## Votre objectif
Extrayez mot pour mot du texte sur la comédie musicale Chicago le passage compris entre « Chicago suit le » et « de cette saison. », ces deux bornes incluses.

Chicago suit le parcours chaotique d’une meurtrière vers la célébrité et le succès. Ecrite en 1975 par Kander et Ebb, cette comédie musicale acerbe et corrosive, s’amuse de la décadence médiatique propre à l’Amérique. Servi par deux grandes légendes de Broadway (Gwen Verdon et Chita Rivera), Chicago reçoit pourtant des critiques mitigées, jugeant le show « too much » et sans doute trop cynique. Si le spectacle tient tout de même 898 représentations, il est surtout éclipsé la même année par A Chorus Line (qui tiendra 6 137 représentations !) qui rafle tous les Tony Awards de cette saison.

## Données recueillies
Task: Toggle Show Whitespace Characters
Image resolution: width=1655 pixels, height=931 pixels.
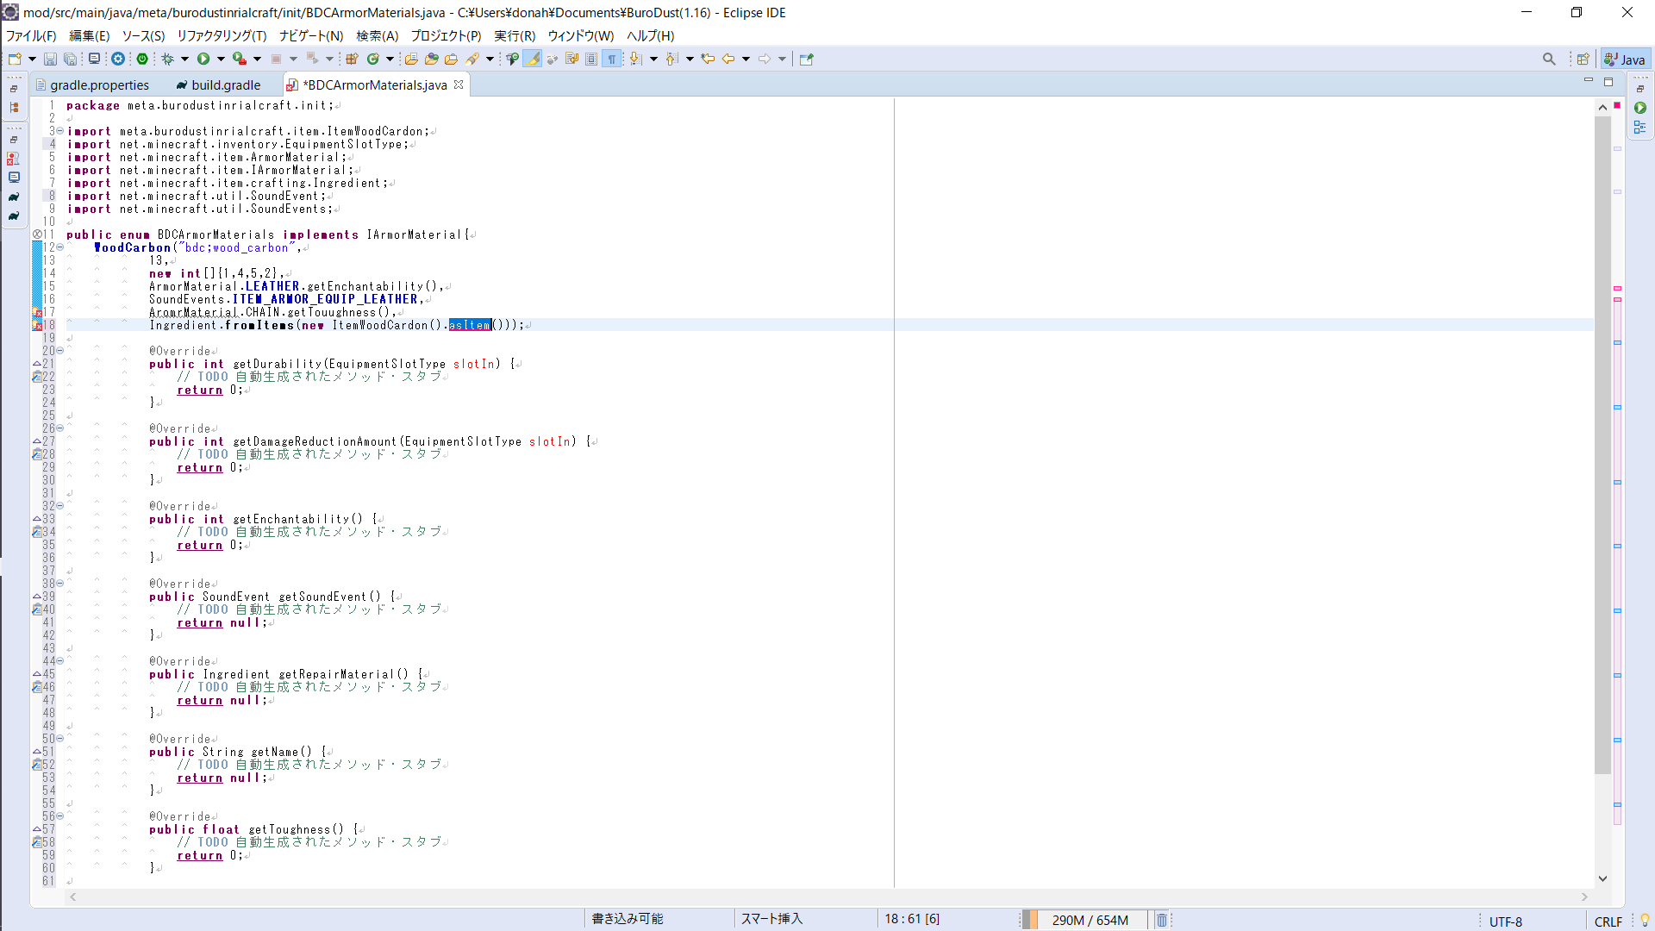Action: point(612,59)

## Problème résolu
Chicago suit le parcours chaotique d’une meurtrière vers la célébrité et le succès. Ecrite en 1975 par Kander et Ebb, cette comédie musicale acerbe et corrosive, s’amuse de la décadence médiatique propre à l’Amérique. Servi par deux grandes légendes de Broadway (Gwen Verdon et Chita Rivera), Chicago reçoit pourtant des critiques mitigées, jugeant le show « too much » et sans doute trop cynique. Si le spectacle tient tout de même 898 représentations, il est surtout éclipsé la même année par A Chorus Line (qui tiendra 6 137 représentations !) qui rafle tous les Tony Awards de cette saison.